EXTRACTED TEXT:
Though the museum ostensibly told the story of WWI from a Flemish perspective, due to the personalised interactives, it felt like a more inclusive interpretation of the war than at the IJzertoren.  However, by taking a broader outlook, the history was by necessity far more general, so I suppose it just depends what sort of presentation you prefer.  Obviously, I like a specialised and more intimate approach, so I preferred IJzertoren.  I think In Flanders Fields often felt like it was trying too hard; it should have taken its cue from John McCrae’s eloquent (and eponymous) poem, and kept things simpler.  The rare moments where I was able to feel an emotional connection to the soldiers through the things they left behind were ultimately spoiled by the overuse of modern technology.  2.5/5; probably more enjoyable for the many children visiting than for adults.


Whilst near Ypres, we also stopped to visit the restored Yorkshire Trench in an industrial estate outside of town. Though the underground part is closed off for safety reasons, it was interesting to be able to walk through the trench, to get an idea of the dimensions of it.  Our last stop of the day was Tyne Cot cemetery, where over 10,000 British and Commonwealth soldiers are buried.  Tyne Cot has a visitor’s centre full of soldiers’ possessions, like at In Flanders Fields, but they are made even more moving by the fact that all the soldiers are buried right there.  Although the visit was marred somewhat by the British schoolchildren who were allowed to run screaming through the cemetery and clamber all over the monuments, I still think everyone should visit at least one of the war cemeteries, as staring at thousands of identical graves really drives home the human scale of the devastation.  It was quite a sombre day overall, but I’m glad I finally got to experience Ypres.

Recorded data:
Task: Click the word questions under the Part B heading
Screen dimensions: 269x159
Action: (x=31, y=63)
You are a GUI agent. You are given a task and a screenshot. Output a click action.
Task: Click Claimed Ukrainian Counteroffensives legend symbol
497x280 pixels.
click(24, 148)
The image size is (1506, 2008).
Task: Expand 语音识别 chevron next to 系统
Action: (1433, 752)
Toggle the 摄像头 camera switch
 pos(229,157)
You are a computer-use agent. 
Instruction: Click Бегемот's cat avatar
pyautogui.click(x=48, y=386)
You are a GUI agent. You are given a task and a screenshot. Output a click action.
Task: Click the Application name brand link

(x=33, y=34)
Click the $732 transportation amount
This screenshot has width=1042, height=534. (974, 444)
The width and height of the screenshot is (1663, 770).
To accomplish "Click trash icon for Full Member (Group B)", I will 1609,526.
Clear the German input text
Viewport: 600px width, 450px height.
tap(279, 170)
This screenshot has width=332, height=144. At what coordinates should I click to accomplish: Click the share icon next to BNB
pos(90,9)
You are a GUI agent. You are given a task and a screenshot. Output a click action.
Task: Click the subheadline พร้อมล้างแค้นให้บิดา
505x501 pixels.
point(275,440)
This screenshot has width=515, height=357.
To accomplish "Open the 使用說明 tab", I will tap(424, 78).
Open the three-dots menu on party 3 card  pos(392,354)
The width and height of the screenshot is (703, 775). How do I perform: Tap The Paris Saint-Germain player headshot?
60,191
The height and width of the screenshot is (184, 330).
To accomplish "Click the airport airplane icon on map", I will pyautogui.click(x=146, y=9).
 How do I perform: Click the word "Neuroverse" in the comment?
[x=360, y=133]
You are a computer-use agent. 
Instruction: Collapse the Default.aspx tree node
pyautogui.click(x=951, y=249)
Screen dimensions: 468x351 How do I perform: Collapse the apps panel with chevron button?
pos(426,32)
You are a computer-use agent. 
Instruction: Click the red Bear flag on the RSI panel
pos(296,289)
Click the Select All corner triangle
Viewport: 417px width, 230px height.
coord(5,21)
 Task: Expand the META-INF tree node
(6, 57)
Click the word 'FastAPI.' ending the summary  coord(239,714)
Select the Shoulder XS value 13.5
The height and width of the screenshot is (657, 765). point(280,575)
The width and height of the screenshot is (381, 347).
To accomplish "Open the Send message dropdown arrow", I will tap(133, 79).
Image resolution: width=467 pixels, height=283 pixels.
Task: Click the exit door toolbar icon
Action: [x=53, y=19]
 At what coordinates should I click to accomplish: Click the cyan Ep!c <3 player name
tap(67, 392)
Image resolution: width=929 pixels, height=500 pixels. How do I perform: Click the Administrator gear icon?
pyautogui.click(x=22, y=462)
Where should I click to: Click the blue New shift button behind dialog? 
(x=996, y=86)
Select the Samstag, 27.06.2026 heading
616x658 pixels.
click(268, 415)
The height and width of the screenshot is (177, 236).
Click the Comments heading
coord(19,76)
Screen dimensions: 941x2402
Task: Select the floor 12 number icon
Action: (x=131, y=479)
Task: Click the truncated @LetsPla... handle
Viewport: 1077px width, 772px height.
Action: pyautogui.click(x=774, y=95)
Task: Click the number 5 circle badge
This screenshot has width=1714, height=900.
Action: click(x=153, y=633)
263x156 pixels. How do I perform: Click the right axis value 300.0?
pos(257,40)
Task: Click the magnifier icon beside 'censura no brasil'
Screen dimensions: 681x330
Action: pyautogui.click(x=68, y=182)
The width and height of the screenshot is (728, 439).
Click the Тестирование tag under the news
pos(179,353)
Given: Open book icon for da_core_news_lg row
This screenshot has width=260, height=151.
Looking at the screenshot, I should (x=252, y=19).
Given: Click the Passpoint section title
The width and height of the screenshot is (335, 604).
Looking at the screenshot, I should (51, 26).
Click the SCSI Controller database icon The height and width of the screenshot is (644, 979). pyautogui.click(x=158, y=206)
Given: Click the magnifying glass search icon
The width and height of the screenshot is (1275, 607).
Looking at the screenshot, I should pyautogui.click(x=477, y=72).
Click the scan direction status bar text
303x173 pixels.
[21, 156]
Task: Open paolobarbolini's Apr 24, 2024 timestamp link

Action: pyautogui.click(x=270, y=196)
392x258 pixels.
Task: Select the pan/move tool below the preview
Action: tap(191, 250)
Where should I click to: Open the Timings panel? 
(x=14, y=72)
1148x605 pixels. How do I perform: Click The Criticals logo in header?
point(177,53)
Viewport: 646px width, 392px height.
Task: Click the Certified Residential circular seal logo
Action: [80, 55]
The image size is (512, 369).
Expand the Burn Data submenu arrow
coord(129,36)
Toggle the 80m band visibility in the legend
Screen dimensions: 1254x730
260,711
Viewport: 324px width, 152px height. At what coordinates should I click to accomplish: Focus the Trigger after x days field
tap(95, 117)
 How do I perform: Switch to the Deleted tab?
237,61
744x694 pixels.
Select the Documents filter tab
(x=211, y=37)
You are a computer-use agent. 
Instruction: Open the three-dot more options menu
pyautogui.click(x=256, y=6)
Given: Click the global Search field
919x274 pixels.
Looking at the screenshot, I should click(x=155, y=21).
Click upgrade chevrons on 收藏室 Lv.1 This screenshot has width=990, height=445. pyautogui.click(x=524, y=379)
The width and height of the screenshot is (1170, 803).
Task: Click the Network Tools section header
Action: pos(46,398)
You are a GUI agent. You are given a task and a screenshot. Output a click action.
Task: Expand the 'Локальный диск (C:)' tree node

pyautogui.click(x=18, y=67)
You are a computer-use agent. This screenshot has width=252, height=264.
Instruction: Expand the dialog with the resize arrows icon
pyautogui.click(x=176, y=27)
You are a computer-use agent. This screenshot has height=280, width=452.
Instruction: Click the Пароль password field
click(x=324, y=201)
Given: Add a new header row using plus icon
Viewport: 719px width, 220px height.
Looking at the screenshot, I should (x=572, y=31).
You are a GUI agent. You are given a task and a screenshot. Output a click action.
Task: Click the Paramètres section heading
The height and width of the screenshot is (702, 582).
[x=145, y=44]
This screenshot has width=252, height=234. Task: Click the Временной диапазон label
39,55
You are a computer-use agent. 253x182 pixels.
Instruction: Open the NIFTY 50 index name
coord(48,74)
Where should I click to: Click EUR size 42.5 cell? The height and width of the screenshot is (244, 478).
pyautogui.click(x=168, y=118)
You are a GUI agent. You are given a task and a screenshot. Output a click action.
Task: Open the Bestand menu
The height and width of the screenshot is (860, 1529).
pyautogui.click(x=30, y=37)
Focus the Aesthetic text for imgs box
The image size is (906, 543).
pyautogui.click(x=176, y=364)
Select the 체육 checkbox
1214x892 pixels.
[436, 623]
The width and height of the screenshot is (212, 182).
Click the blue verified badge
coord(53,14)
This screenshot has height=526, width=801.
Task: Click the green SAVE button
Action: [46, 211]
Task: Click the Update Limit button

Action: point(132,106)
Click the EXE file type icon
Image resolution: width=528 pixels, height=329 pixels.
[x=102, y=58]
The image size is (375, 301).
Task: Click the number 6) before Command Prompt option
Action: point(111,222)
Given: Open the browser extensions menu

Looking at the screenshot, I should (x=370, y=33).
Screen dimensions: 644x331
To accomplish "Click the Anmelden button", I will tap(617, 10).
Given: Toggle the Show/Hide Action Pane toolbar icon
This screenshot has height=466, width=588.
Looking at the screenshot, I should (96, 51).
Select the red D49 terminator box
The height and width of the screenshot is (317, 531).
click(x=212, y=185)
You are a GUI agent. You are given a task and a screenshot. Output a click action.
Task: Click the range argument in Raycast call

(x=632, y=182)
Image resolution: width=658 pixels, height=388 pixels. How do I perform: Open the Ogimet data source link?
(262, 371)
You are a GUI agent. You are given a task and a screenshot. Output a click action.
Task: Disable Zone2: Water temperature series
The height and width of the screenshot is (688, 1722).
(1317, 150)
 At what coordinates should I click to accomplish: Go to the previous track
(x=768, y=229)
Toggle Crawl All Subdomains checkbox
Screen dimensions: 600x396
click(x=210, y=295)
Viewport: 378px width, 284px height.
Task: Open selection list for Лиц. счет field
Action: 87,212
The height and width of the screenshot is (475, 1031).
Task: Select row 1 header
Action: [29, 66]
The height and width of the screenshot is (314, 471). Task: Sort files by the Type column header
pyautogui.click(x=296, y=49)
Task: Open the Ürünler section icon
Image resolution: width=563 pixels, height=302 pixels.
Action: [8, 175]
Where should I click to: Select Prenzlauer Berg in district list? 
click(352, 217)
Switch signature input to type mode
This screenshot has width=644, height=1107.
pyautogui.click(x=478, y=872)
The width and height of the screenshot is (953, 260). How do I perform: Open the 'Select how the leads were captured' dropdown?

TASKS AND EXERCISES:
1. Answer these questions using the Ypres text.
(a) What rating is given to the museum?
(b) Where is the restored Yorkshire Trench located?
(c) How many soldiers are buried at Tyne Cot cemetery?
2. List every named museum, monument, trench or cemetery that the Ypres text mentions.
3. Reproduce the part of the Ypres text between "Though the museum" and "than for adults.", inclusive.

SOLVED TASKS:
1.
(a) 2.5/5
(b) In an industrial estate outside of town
(c) Over 10,000 British and Commonwealth soldiers

2.
- In Flanders Fields
- IJzertoren
- Yorkshire Trench
- Tyne Cot cemetery

3.
Though the museum ostensibly told the story of WWI from a Flemish perspective, due to the personalised interactives, it felt like a more inclusive interpretation of the war than at the IJzertoren.  However, by taking a broader outlook, the history was by necessity far more general, so I suppose it just depends what sort of presentation you prefer.  Obviously, I like a specialised and more intimate approach, so I preferred IJzertoren.  I think In Flanders Fields often felt like it was trying too hard; it should have taken its cue from John McCrae’s eloquent (and eponymous) poem, and kept things simpler.  The rare moments where I was able to feel an emotional connection to the soldiers through the things they left behind were ultimately spoiled by the overuse of modern technology.  2.5/5; probably more enjoyable for the many children visiting than for adults.